** Exercise prompt **
For each line of the data below that contains "heading", return that line.

** Saved data entries **
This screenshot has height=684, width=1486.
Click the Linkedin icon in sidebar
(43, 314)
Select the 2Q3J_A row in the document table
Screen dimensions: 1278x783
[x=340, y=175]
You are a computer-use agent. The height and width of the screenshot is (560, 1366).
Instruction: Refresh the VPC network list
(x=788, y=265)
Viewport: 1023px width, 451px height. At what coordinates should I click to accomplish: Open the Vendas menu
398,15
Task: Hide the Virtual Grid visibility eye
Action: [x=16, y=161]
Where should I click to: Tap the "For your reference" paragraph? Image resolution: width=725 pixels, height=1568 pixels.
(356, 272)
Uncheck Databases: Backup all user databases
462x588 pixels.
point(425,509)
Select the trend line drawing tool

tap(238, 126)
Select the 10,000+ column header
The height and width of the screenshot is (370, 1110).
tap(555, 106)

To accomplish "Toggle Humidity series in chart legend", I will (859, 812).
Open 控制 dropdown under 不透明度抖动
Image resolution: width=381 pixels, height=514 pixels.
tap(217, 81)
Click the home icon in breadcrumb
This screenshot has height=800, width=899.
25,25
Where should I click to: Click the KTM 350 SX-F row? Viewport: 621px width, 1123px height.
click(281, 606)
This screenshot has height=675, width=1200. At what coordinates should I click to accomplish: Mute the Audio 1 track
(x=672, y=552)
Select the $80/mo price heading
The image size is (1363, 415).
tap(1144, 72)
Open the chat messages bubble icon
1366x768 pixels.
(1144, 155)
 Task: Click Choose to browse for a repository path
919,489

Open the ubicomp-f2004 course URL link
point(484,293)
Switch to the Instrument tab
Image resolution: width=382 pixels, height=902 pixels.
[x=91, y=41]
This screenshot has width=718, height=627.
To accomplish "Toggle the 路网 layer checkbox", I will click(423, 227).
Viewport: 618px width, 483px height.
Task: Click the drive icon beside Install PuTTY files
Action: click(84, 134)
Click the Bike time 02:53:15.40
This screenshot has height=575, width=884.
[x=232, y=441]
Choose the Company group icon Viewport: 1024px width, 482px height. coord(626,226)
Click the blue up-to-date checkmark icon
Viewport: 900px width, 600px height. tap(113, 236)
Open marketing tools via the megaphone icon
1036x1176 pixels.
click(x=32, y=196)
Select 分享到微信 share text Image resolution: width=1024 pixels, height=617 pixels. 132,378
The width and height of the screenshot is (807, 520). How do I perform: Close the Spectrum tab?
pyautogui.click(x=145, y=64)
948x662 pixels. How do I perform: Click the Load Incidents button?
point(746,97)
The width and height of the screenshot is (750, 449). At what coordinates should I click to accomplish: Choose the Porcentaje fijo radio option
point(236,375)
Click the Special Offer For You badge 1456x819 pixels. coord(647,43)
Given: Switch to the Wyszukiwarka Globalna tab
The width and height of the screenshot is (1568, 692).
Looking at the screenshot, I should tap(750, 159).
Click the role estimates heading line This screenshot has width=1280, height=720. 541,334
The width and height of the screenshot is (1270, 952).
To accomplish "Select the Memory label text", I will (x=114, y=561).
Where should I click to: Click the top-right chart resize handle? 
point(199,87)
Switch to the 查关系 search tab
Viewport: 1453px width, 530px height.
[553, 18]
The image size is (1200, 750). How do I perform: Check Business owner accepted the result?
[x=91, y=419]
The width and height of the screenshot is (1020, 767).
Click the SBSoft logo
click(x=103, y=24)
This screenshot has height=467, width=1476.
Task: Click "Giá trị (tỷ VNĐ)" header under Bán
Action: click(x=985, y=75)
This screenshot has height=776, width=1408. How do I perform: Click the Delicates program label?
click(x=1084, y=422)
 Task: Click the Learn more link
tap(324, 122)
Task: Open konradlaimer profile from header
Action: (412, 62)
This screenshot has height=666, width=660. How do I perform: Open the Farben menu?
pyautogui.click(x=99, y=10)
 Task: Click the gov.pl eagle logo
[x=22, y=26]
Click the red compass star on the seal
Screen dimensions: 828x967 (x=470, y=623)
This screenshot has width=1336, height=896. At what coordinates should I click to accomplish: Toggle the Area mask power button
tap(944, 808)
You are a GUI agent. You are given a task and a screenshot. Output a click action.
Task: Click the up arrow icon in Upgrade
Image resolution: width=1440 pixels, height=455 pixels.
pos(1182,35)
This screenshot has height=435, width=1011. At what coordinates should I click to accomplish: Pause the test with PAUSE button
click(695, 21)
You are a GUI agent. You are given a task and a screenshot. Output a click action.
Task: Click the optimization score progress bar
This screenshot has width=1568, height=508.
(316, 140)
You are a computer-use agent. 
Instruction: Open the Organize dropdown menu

** Written response **
Select the $80/mo price heading
Click the role estimates heading line This screenshot has width=1280, height=720. 541,334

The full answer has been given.